Web Scraping (Chocolate Scraping with Beautiful Soup Q12)

I am creating a DataFrame but am getting a ValueError:

import codecademylib3_seaborn from bs4 import BeautifulSoup import requests import pandas as pd import matplotlib.pyplot as plt import numpy as np webpage = requests.get("https://content.codecademy.com/courses/beautifulsoup/cacao/index.html") soup = BeautifulSoup(webpage.content, "html.parser") soup.find_all(attrs={"class", "Rating"}) ratings = [] for rating in soup.select(".Rating")[1]: ratings.append(float(rating)) plt.hist(ratings) plt.show() comp_tags = soup.select(".Company") companies = [] for name in comp_tags[1:]: companies.append(name.get_text()) d = {"Company": companies, "Rating": ratings} df = pd.DataFrame.from_dict(d)

Not quite sure what would throw the error here…

It mentions which line causes the error, that doesn’t mean the issue starts from there, things can often propagate, but it is a good place to start looking. It mentions that certain arrays are not the same length; maybe it’s worth having a close look at the contents of d.

Thanks, that’s a really helpful tip. I think my error goes back to line 22 where I’m having trouble converting ‘rating’ to a float().

When it refers to arrays needing to be the same length, is the array the column of data? I’m not sure what is referred to here when the program refers to an array.

1 Like

Just in case you’re not familiar with them, a lot of pandas options are based on/related to numpy which uses arrays as a data type- numpy.ndarray — NumPy v1.21 Manual. These aren’t restricted to a single type or a single dimensions but in most simpler cases are sequences of a single type (e.g. 500 inits), which allows for a lot of memory and speed improvements for mathematical operations (pandas will try to use something like this for a DataSeries if it can).

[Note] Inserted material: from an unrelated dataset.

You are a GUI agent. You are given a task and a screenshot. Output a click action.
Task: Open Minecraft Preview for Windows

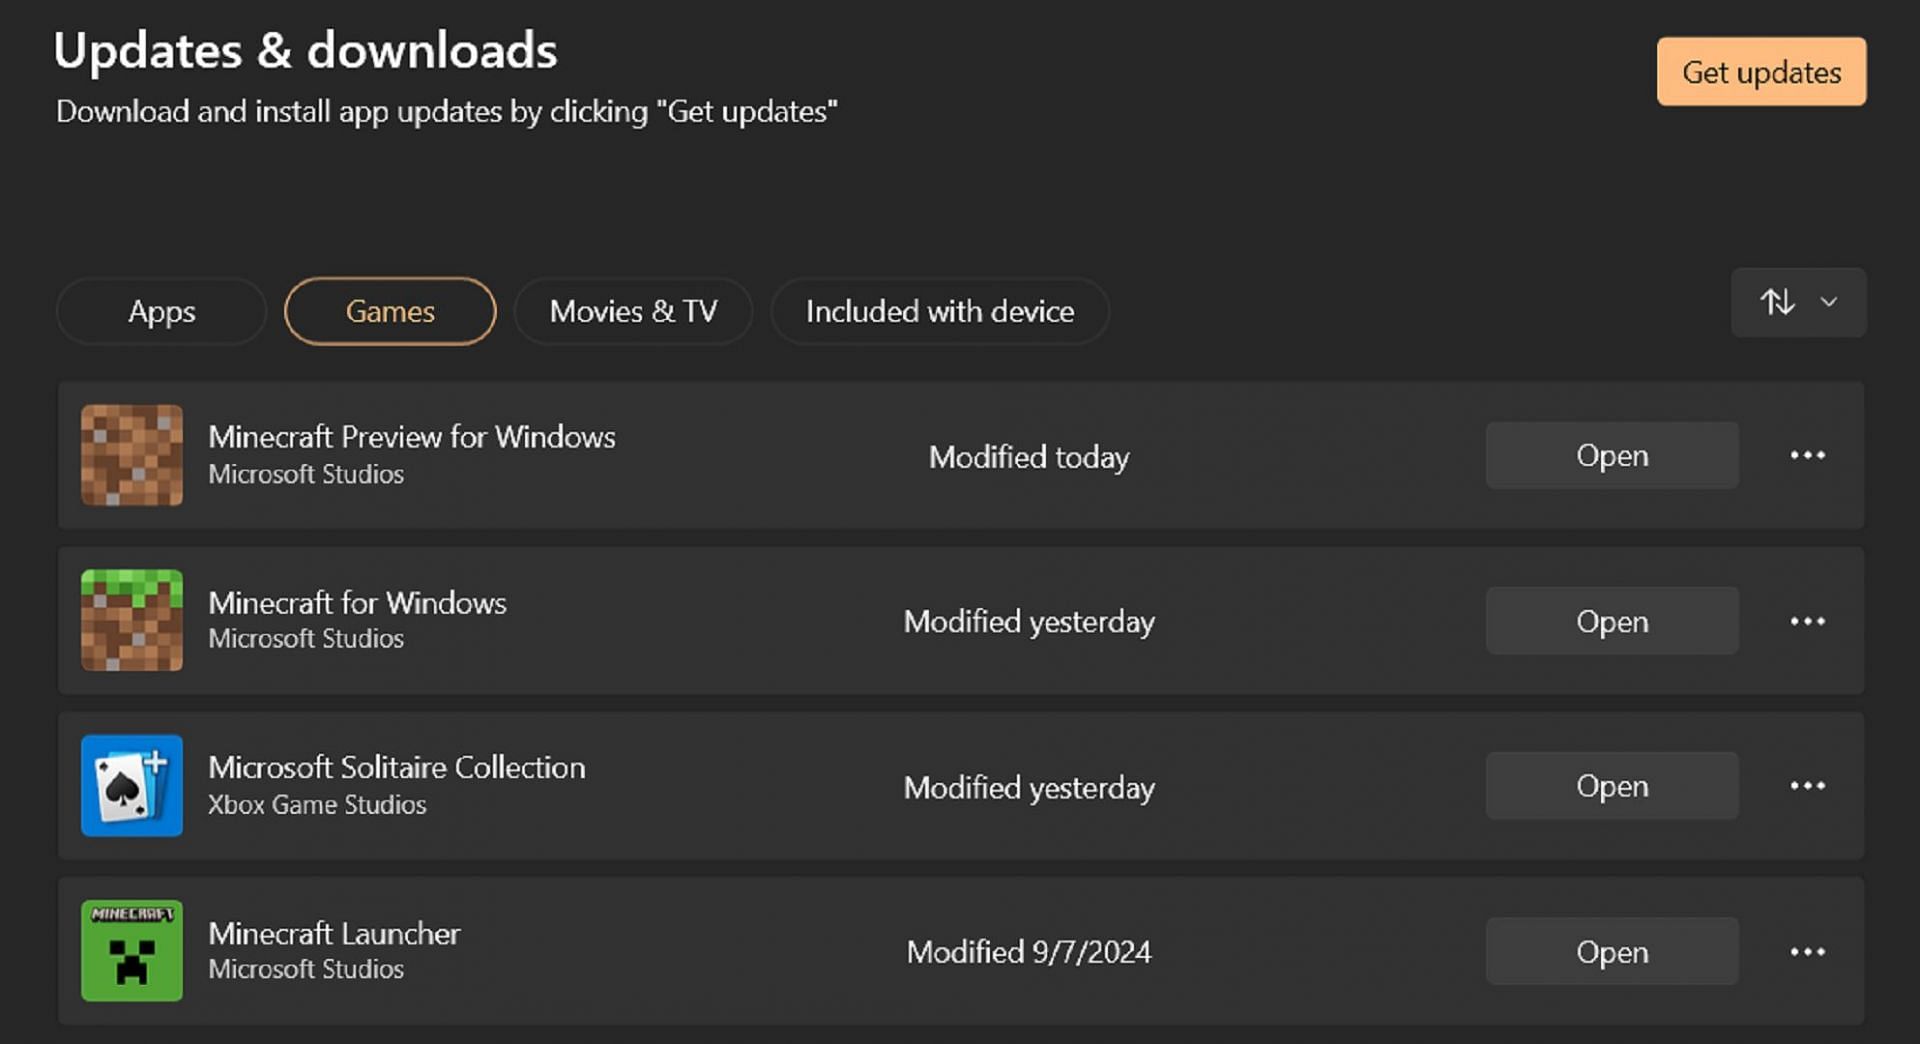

Back to pandas again, typical DataFrames act like 2D tabular data (database or spreadsheet style) pandas.DataFrame — pandas 1.3.2 documentation. The docs even mention you can often treat DataFrames as a dictionary for DataSeries objects- pandas.Series — pandas 1.3.2 documentation. Each series would then contain some kind of array for its rows.

As the DataFrame is 2D tabular data the number of rows should match (even if that means sticking in NaNs or similar).

So back to the actual error :grin:, if you’re passing a dictionary to pandas it will typically treat the keys as column names and the values as the rows for that column. So it’s very useful to know what’s in the dictionary d as the keys and values are expected to become a tabular data structure.

could be possible build web scraping from jupyter-dash mate?

I haven’t heard of jupyter dash-mate. Have you used it before?